Aim of the exercise:
Tally how many lines in the listing below contain the string "Activate", and reply with only that number.

Interface element records
* * * * * * * * *

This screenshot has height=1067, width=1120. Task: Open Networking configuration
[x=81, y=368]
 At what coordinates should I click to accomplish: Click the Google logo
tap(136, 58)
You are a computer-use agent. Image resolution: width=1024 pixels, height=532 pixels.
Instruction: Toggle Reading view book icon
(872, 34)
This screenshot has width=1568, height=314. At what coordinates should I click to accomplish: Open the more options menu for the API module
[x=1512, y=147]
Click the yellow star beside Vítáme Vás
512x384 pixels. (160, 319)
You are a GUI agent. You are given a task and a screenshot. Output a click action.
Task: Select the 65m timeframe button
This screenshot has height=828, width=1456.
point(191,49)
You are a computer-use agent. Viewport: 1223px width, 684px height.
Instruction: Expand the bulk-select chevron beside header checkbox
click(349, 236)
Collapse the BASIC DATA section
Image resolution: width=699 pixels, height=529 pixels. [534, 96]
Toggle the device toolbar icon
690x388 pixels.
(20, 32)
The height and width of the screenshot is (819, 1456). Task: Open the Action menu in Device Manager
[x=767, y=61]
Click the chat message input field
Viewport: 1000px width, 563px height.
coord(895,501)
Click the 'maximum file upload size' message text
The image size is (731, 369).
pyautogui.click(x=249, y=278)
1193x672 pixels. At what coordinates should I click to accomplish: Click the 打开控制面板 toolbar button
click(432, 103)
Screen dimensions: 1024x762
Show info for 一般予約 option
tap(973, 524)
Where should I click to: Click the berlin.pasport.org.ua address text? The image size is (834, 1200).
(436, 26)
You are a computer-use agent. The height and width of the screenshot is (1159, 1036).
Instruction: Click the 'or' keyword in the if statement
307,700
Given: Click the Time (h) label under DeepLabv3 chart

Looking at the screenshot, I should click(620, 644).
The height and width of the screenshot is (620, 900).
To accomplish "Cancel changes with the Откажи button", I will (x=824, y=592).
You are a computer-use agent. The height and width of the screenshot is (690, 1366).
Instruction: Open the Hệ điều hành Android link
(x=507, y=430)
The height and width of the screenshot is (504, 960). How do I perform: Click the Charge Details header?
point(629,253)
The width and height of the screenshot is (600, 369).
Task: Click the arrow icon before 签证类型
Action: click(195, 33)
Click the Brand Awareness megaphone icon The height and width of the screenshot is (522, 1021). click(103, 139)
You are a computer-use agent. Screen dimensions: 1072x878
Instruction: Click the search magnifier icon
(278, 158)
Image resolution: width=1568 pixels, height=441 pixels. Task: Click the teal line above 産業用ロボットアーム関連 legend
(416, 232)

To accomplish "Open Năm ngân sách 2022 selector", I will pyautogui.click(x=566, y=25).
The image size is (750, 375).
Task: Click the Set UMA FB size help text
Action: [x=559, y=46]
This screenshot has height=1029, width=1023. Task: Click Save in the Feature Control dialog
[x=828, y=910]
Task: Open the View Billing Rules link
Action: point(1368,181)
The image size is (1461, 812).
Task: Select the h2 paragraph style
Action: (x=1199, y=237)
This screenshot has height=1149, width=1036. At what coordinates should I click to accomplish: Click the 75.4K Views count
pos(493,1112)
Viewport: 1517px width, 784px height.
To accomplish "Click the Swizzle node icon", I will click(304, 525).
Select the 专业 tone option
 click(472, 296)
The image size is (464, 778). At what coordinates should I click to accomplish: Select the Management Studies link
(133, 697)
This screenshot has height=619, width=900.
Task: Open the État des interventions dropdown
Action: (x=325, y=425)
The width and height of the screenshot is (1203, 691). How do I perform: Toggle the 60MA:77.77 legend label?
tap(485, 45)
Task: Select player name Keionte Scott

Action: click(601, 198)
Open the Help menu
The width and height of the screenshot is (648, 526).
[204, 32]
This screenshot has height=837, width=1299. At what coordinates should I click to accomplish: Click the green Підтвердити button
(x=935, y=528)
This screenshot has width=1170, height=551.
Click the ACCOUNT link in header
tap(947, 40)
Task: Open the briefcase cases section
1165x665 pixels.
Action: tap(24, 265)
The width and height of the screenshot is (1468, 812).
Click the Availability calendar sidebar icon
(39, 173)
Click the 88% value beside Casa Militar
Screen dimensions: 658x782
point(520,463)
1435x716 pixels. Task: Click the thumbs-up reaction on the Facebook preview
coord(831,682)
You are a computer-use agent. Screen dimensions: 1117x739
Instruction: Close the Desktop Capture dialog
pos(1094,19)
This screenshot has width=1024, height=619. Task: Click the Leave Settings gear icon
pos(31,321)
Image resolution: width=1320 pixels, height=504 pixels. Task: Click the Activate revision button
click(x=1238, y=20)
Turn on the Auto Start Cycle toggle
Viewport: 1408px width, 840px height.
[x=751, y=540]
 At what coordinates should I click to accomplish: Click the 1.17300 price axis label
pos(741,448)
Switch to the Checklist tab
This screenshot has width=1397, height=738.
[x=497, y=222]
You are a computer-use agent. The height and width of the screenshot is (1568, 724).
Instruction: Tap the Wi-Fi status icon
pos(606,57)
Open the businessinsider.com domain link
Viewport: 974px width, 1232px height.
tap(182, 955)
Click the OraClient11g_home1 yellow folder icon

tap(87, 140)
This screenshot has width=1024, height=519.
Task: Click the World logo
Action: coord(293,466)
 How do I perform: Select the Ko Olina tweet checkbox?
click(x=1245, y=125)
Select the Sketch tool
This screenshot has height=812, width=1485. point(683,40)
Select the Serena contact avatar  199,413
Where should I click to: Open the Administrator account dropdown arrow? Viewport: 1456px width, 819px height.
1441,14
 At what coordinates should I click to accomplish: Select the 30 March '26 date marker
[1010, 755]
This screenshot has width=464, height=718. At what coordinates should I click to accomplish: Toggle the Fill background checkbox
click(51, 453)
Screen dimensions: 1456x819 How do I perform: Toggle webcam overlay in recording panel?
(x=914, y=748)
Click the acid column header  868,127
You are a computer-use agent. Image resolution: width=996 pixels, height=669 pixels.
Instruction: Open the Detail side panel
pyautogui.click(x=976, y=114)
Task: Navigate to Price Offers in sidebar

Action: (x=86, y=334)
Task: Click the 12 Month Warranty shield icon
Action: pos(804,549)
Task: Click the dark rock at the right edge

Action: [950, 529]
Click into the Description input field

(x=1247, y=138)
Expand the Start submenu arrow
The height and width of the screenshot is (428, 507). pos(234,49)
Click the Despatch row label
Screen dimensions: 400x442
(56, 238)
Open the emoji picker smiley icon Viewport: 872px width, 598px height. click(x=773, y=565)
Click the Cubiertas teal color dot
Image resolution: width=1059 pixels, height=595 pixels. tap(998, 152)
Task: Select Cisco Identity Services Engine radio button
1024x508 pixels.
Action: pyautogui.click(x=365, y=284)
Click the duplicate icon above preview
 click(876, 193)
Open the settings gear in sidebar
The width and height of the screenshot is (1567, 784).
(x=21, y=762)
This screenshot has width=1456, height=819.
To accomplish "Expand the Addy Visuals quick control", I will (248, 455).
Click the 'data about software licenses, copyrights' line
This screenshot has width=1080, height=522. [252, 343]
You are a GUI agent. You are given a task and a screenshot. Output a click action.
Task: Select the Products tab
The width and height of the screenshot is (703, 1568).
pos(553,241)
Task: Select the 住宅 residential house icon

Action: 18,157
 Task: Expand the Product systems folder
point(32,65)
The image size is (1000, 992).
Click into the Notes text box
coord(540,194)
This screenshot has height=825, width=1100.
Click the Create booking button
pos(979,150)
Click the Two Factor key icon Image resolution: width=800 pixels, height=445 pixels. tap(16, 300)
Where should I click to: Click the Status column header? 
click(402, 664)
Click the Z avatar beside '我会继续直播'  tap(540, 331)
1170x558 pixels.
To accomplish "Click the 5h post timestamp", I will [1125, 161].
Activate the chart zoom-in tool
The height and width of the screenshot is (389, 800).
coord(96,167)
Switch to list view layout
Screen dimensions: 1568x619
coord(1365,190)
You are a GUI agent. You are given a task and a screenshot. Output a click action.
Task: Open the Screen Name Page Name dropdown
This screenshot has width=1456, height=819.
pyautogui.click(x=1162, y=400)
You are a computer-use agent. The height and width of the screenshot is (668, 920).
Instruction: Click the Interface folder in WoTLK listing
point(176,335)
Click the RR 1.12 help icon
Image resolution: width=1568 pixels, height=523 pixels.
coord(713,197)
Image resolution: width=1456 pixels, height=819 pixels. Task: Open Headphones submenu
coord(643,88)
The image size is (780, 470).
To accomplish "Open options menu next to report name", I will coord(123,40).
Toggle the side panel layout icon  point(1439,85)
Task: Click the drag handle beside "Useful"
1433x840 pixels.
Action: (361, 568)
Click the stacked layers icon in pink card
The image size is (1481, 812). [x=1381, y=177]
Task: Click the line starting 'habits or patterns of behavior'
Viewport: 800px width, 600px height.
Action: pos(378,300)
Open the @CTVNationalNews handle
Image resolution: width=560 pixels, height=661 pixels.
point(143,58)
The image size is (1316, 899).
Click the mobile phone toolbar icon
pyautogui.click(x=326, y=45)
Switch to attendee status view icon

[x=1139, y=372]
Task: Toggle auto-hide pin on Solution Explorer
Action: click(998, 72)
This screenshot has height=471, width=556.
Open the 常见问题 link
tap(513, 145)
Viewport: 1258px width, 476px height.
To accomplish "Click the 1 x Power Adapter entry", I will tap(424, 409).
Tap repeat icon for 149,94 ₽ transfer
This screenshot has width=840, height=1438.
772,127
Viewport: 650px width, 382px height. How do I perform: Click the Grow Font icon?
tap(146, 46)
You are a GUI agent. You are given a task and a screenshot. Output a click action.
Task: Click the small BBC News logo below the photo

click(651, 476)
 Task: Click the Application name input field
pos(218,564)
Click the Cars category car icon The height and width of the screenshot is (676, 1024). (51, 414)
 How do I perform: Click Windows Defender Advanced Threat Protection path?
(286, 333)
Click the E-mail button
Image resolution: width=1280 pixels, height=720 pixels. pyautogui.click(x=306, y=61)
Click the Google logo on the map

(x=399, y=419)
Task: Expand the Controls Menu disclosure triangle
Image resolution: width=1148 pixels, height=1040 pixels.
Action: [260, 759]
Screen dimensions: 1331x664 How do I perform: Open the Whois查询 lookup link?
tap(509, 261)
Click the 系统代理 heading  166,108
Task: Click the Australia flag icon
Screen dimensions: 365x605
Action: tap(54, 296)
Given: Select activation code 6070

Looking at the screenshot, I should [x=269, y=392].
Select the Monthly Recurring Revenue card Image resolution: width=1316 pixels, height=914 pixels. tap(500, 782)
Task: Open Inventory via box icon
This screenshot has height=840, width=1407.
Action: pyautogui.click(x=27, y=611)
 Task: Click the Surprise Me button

* * * * * * * * *

Task result:
2